• Problem description
Repeat the records below exactly as they appear, leaving out any pictures.

• Data for the task
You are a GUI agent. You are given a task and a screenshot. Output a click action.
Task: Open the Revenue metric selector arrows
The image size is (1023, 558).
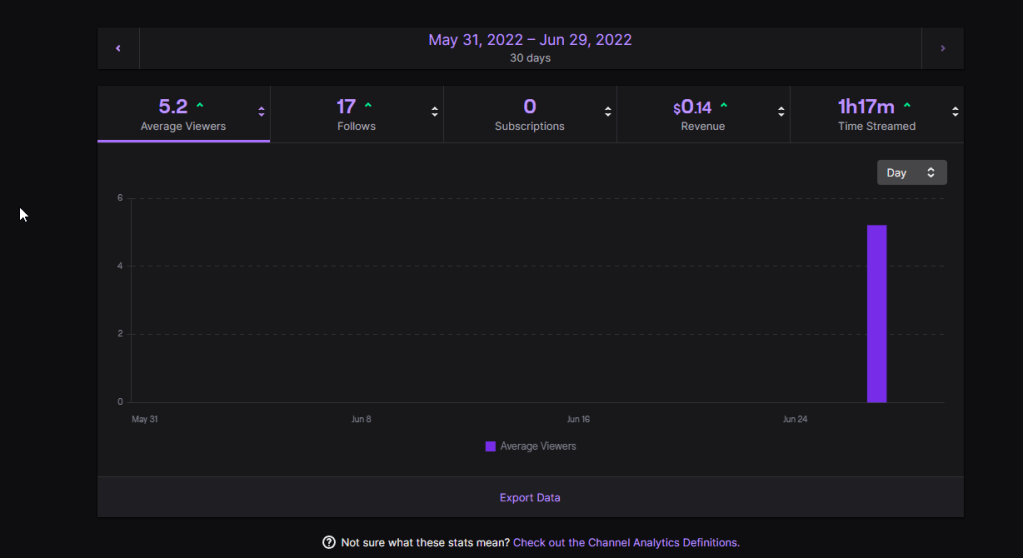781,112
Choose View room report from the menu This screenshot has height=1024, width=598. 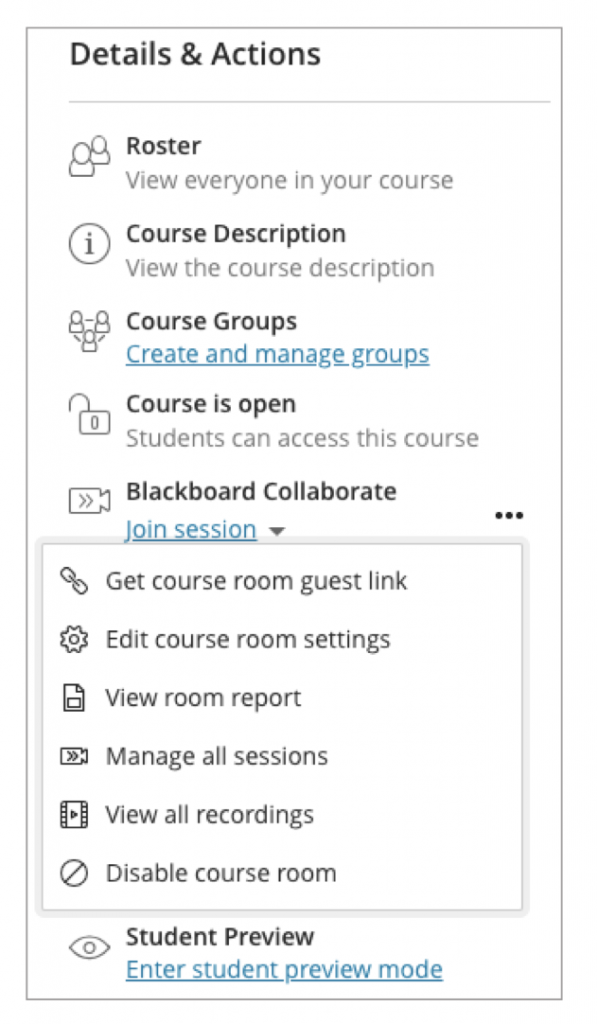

• Solution below
You are a GUI agent. You are given a task and a screenshot. Output a click action.
Task: Open the Revenue metric selector arrows
The image size is (1023, 558).
781,112
Choose View room report from the menu This screenshot has height=1024, width=598. 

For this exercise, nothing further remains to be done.